Books - school and county library

Internet - school and county library

Clothes - non issue

Warm bed - yes there are some who are homeless

Caring parents - ahhh... yep the #1 bullet point that tax money can't buy or fix.

So in the end, a bunch of excuses for failure.

Anonymous said...

Wiley you can talk about all the resources in the world for these kids/poverty but you always nail it is parenting issue.

I feel like there is a portion of our society that has completely forgotten, never learned, lost the instinct on how to take care of themselves; make themselves and their offspring better than the generation before.

How is that a poverty stricken parent doesn't know how to take their children to the library to check out books, it seems instinctual? To read to a 3 year old, it seems instinctual? To not let a 5 year old with school the next day stay up until midnight, it seems instinctual? To continue to have children out of wedlock or financial support, it seems instinctual?

If in todays modern society these people do not get it, I really don't know how you make them get it, yes some of it is complete bad luck, but I believe for a majority they have lost their instinct to take care of themselves and have lost it forever. No amount of money is going to change and bring back the lost instinctual ability to properly raise your offspring.

Maybe it is to many government programs, maybe it is a genetic issue, maybe our world has gone mad, but it breaks my heart, it sets in confusion for so many people that can make it, but one thing is for sure these Hispanic test scores are the real deal and show you what good instincts can do for your future generations.

Wiley Coyote said...

After tomorrow night - unless Republicans stop this madness after January - be prepared for CMS and every other school district in the US start the war cry "We need more money due to the addition of 5 MILLION illegals who are now US citizens.

...coming to a school district near you.

Anonymous said...

I think you might be over stating just a little. First, these kids are already in our public schools, at least in our public schools, the school systems are not allowed to reject them. Also, while I don't agree with what Obama is about to do, he is not making them citizens.

Anonymous said...

anon 1:23PM and anon 10:22Am,
two of the best posts I have ever read on this blog!

Wiley Coyote said...


It is almost guaranteed that when budget time comes and this "legalization" comes to pass, they will invoke the "we have more students in need, therefore we need more money".
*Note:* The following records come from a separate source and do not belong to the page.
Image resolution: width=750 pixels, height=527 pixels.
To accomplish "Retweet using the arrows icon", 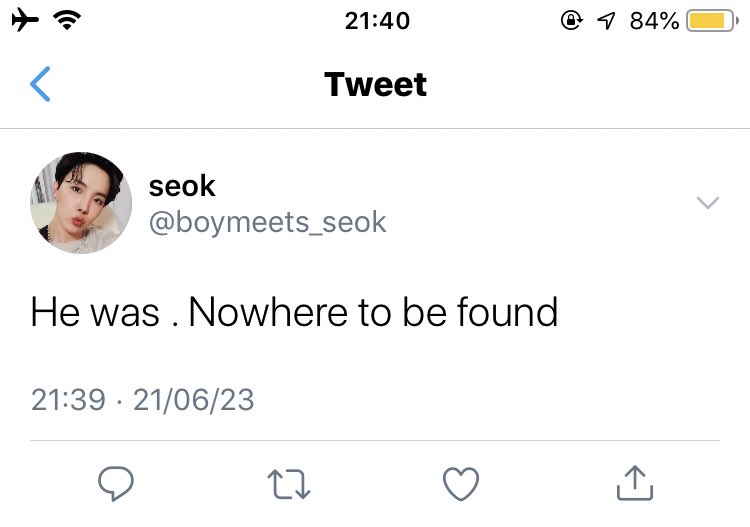I will (x=289, y=484).
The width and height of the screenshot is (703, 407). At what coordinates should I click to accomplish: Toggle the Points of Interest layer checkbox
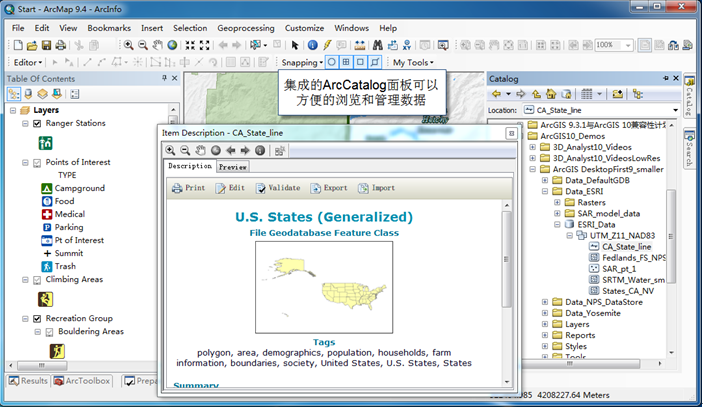[37, 162]
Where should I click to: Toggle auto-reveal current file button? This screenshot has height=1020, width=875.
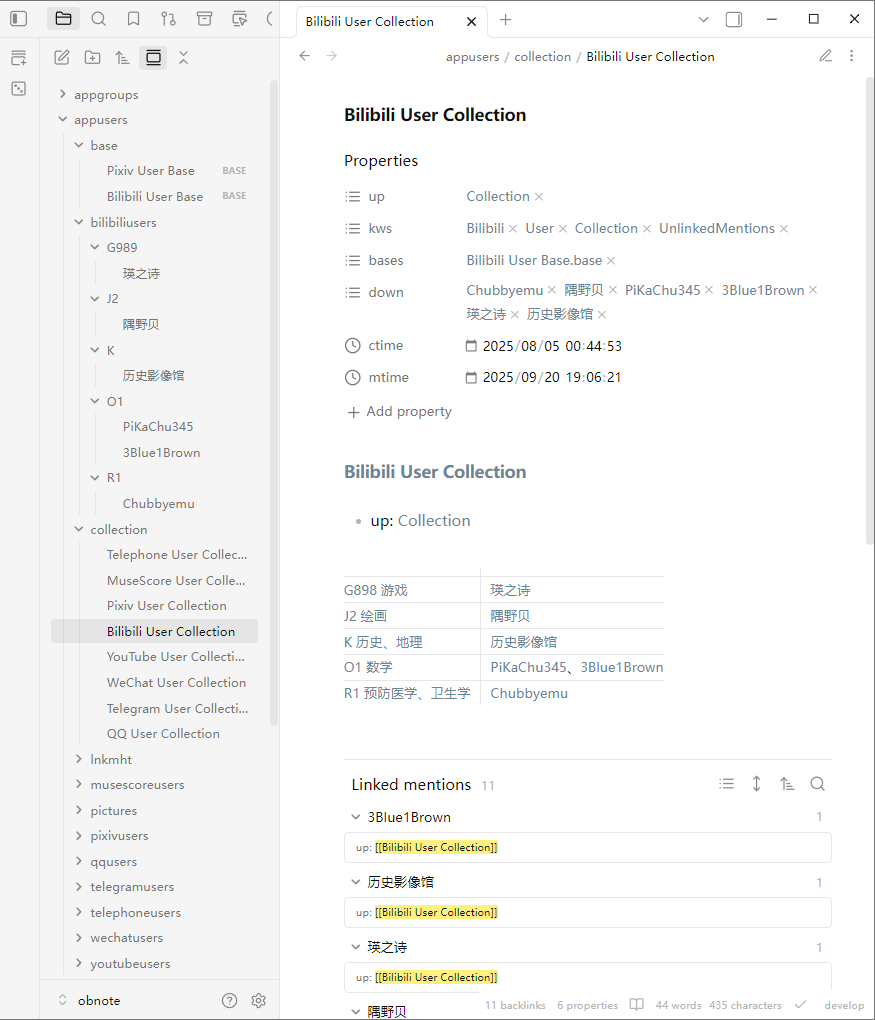click(153, 58)
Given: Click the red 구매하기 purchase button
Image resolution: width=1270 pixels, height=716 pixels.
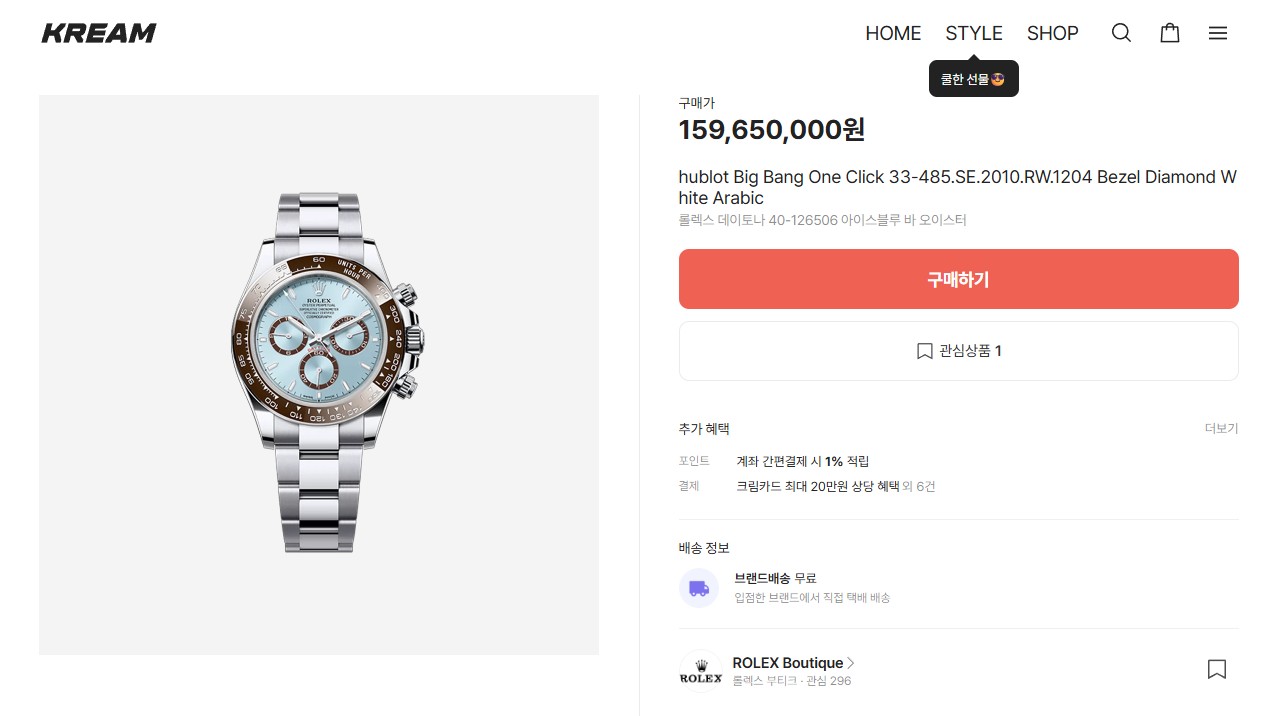Looking at the screenshot, I should [958, 279].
Take back our schools said...

Refer to the recent book that stirred a big deal around Charlotte and sparked Project Lift, "Whatever It Takes: Geoffrey Canada's Quest to Change Harlem and America". There is a study documented in the early chapters of the book about the black american family life and its negative impact on the children. Even more relevant is that the study was conducted in NC. Go read its summation yourself.

Shamash said...

"Maybe it is to many government programs, maybe it is a genetic issue, maybe our world has gone mad,"
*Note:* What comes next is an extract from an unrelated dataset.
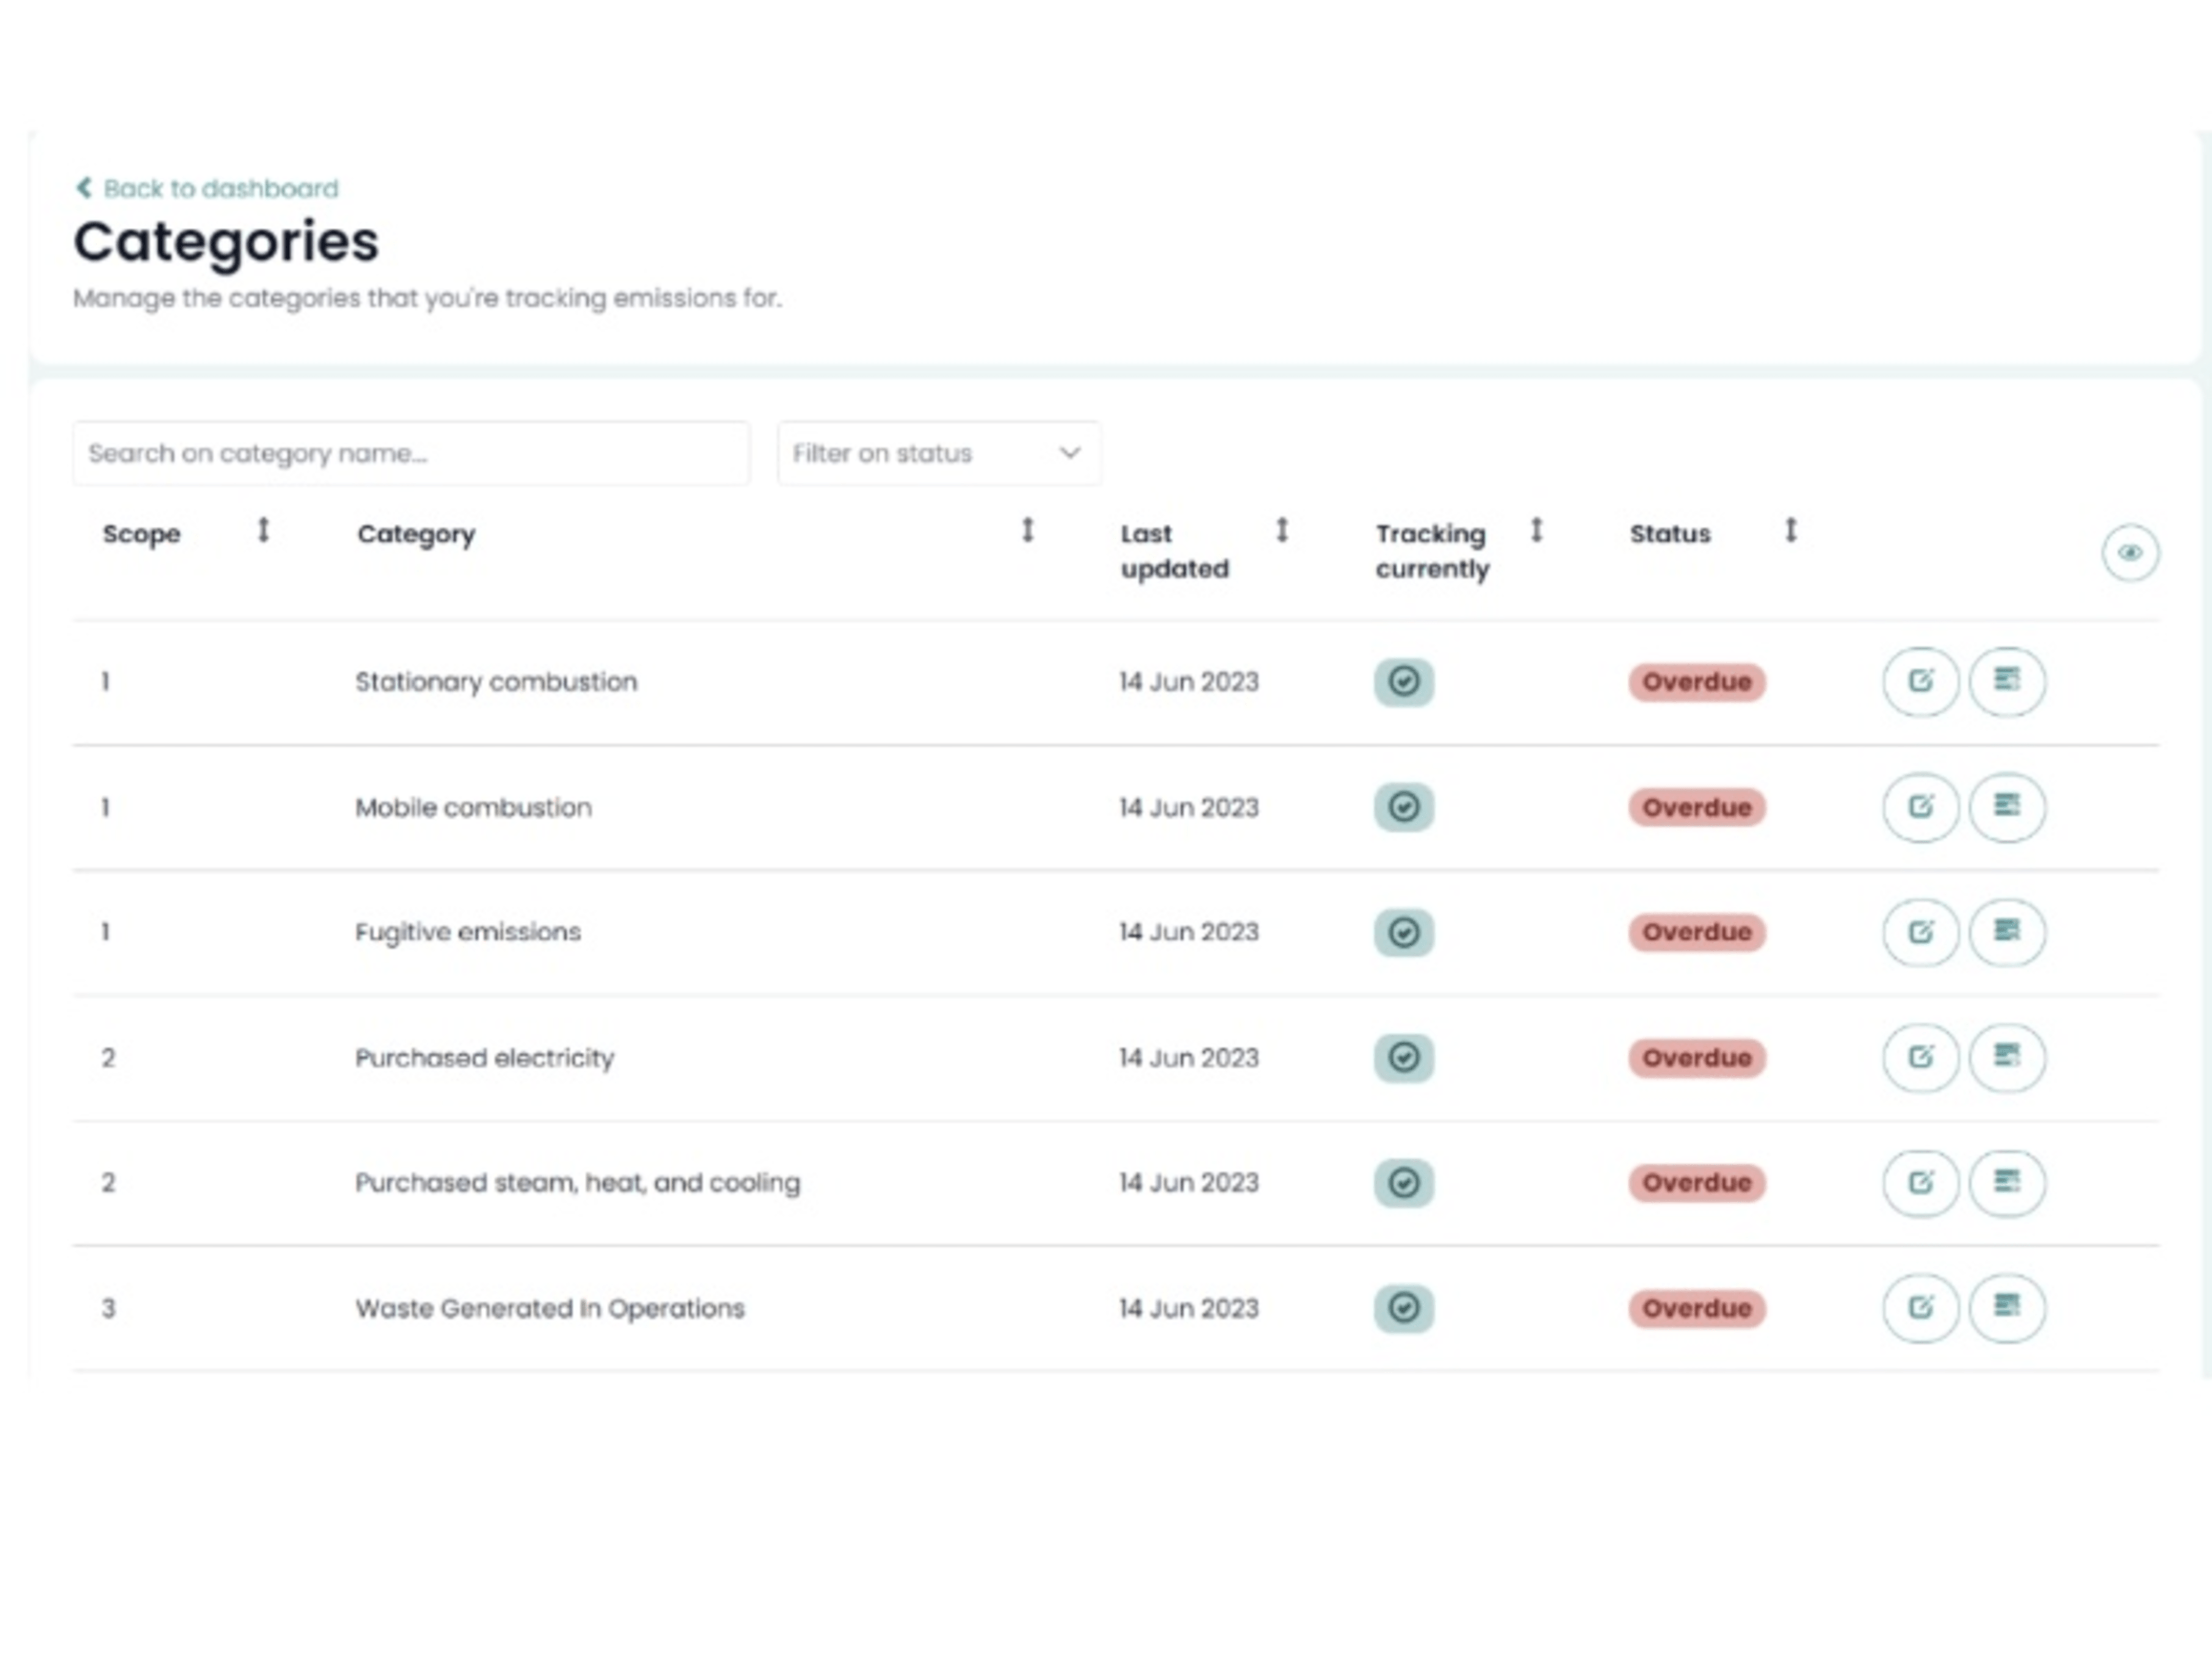Click the Tracking currently column header
Screen dimensions: 2212x1659
(x=1432, y=550)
The only one you can talk about is the world having gone mad.

The others are too "sensitive" to discuss.

Because the world (at least in the US and some other western countries...) HAS gone mad.

I'm just more and more thankful that everyone isn't this way, though.
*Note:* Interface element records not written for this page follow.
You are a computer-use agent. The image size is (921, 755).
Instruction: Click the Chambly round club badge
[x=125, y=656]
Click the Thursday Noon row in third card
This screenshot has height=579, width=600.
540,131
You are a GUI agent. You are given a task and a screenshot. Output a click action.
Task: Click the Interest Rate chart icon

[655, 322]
And let's not get all misty-eyed over the "Hispanics", either.

Saying someone is "Hispanic" is like saying someone is a native English speaker (and not much more).

Of course, in the US, Hispanic usually means Mexican, but they are a mix of people, too.

And if you look at Mexico as a nation, it is hard to say that they "value education".

Maybe the ones who LEAVE Mexico DO value education, but Mexico's education system is below pathetic for most of its population.

Of course, that doesn't mean that they can't do well when they get to the US where we do have a better education system than the ones they left behind.

And success, like many things, is relative.

For someone whose parents were basically peasants with elementary school educations, graduating from HS is success.

Of course, hard-driving Asian parents might disagree, but many of them come from much stronger traditions of valuing education.

Anonymous said...

If every kid increased scores by 10% the "achievement gap" would widen.

If every kid decreased scores by 10% the "achievement gap" would narrow.